▶ Directions:
Starting from the line with "Task: Click the Pause updates icon" and going up to and including the line with "Task: Open the river rocks video thumbnail", copy the listing below exactly. Leave all images out.

▶ Data for the task:
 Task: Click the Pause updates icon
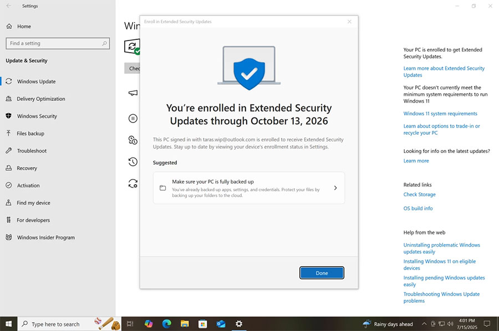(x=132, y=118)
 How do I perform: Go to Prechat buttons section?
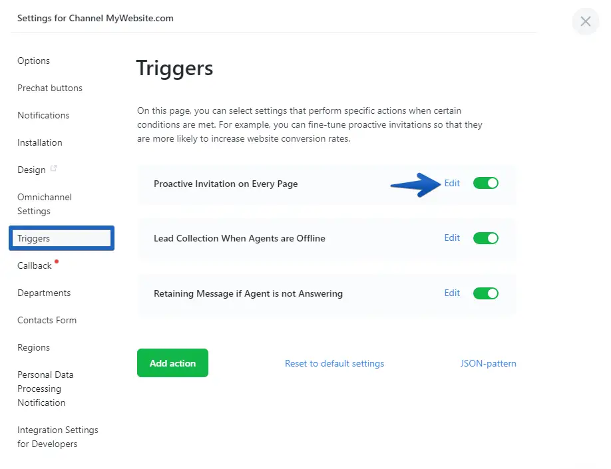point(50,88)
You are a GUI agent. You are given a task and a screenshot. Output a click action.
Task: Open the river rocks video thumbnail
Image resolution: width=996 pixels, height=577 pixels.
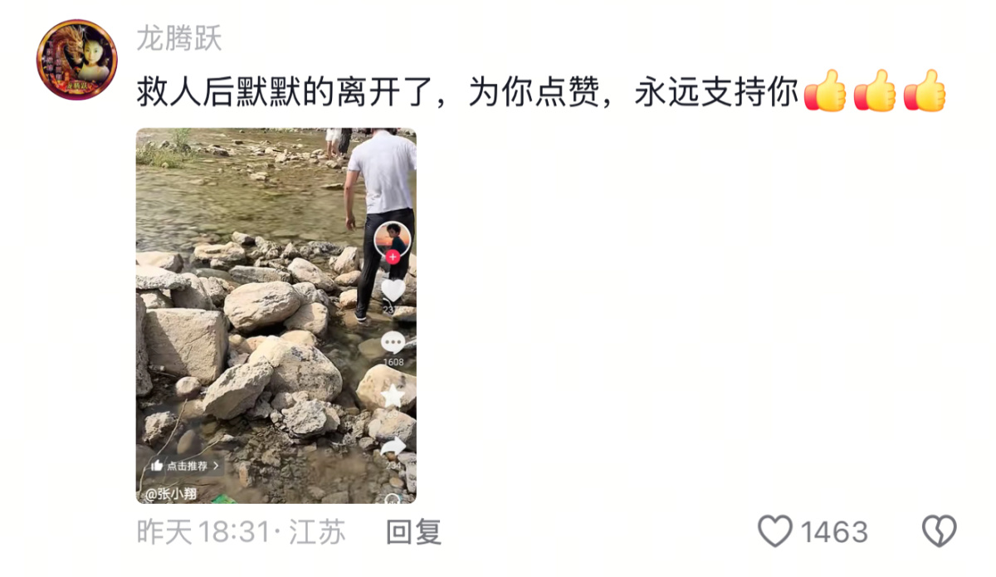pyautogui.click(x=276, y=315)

* * *

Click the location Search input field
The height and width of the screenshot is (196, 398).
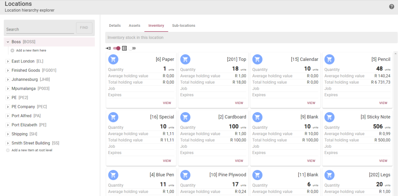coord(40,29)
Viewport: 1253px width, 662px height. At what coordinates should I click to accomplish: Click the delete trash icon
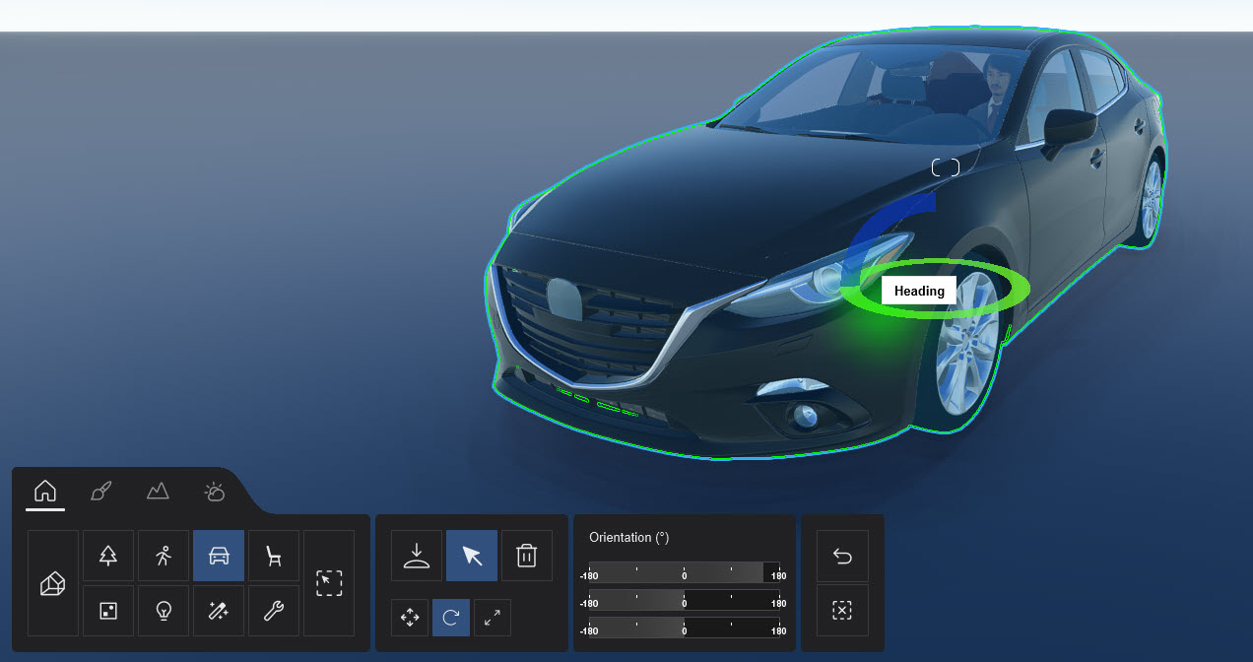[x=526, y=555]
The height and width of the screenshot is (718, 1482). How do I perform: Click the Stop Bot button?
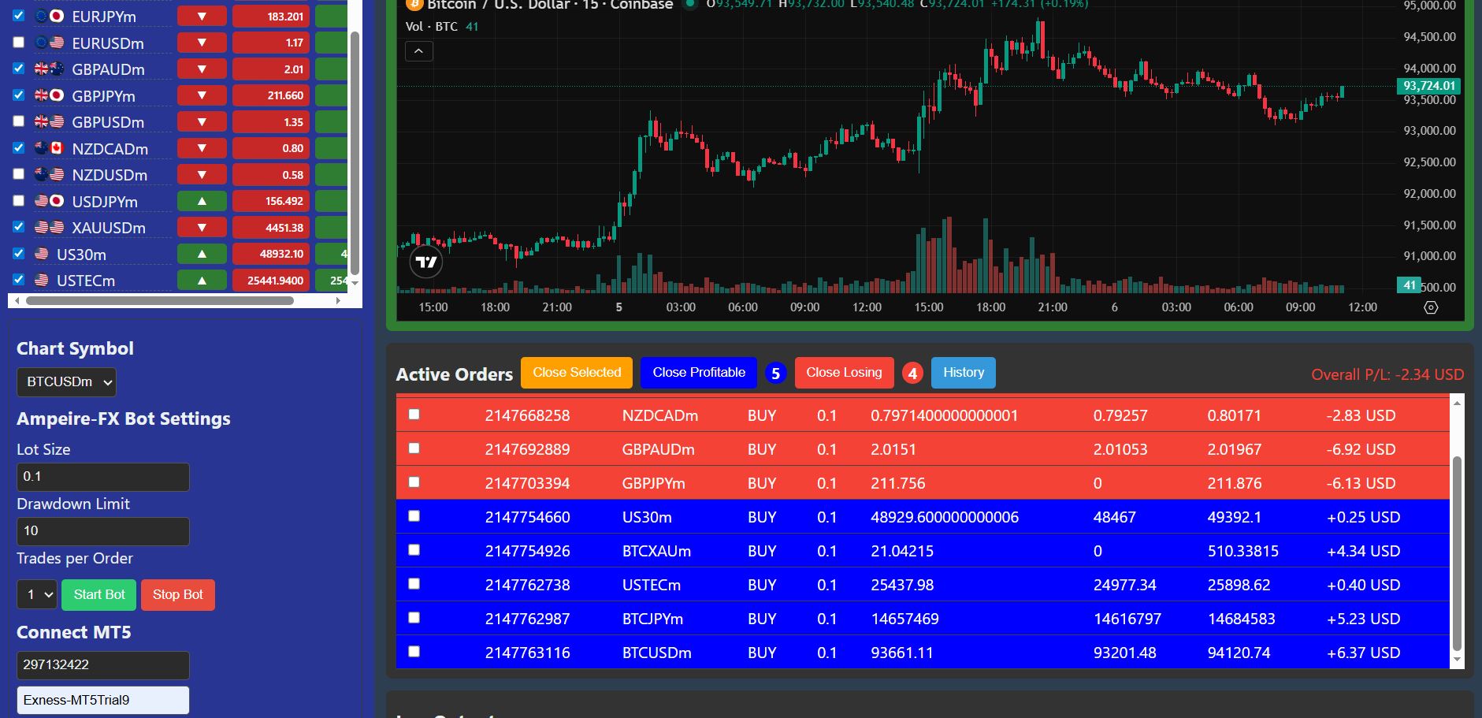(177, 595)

==

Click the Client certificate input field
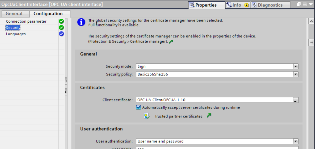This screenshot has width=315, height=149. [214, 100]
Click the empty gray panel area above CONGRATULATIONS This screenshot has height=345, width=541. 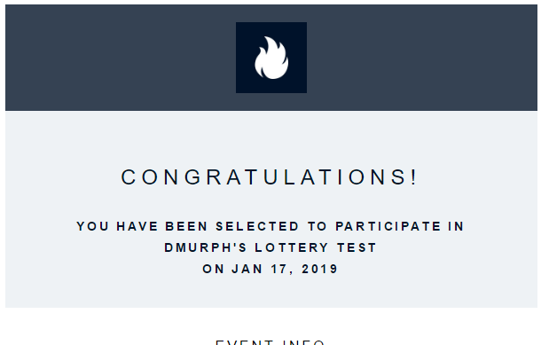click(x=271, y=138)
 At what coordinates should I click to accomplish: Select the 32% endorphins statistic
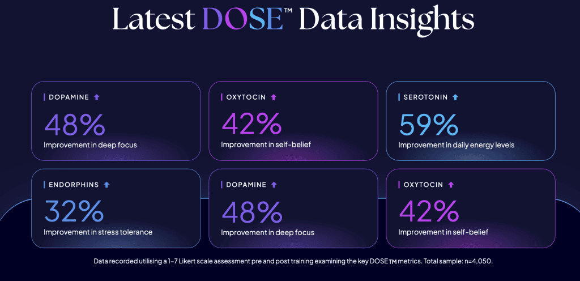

▶ Your response:
 Task: Click the Pause updates icon
(x=132, y=118)
 How do I perform: Go to Prechat buttons section?
point(50,88)
You are a GUI agent. You are given a task and a screenshot. Output a click action.
Task: Open the river rocks video thumbnail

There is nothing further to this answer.